= Andrew Lauder (burgess) =

Sir Andrew Lauder of Fountainhall, 5th Baronet (8 May 1702 – 6 March 1769) was a Burgess of the Royal Burgh of Lauder (1 August 1737), and also of Musselburgh (8 June 1739).

He succeeded to the baronetcy in 1730 upon the death of his elder brother Sir Alexander Lauder, 4th Baronet.

During the Jacobite disturbances in Scotland, notably 1730 and 1745, Sir Andrew was noted as a "government man". During the latter uprising a Warrant was issued at Holyroodhouse dated 18 October 1745, in the name of Charles, Prince of Wales, "Regent of Scotland, England, France, and Ireland" to George Gordon of Beldorny, to proceed to Sir Andrew Lauder's manor at Fountainhall requisitioning his horses ("including his own bay gelding") and pistols and any other arms.

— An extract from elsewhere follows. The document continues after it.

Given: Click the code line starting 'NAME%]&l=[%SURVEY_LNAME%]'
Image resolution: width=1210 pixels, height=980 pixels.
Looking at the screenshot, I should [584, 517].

Full descriptions of the estate and buildings are given in the Warrant. Prince Charles had already included Sir Andrew in his land-tax levies, for which he personally signed Sir Andrew's receipt, dated 29 September 1745.

In 1731 he married a future heiress, Isabel (1716–1758) daughter of Sir William Leslie Dick (d.1757) 3rd feudal baron of Grange, Edinburgh, who was in a direct descent from the Royal House of Plantagenet.

By his wife, Isabel, Sir Andrew Lauder had eighteen children: 11 boys and 7 girls. Of his sons, William (1739–1763) was an officer in the Honourable East India Company's Bengal Army, dying in Calcutta. Another son, John (1741–1757) was in the navy and died in Spain.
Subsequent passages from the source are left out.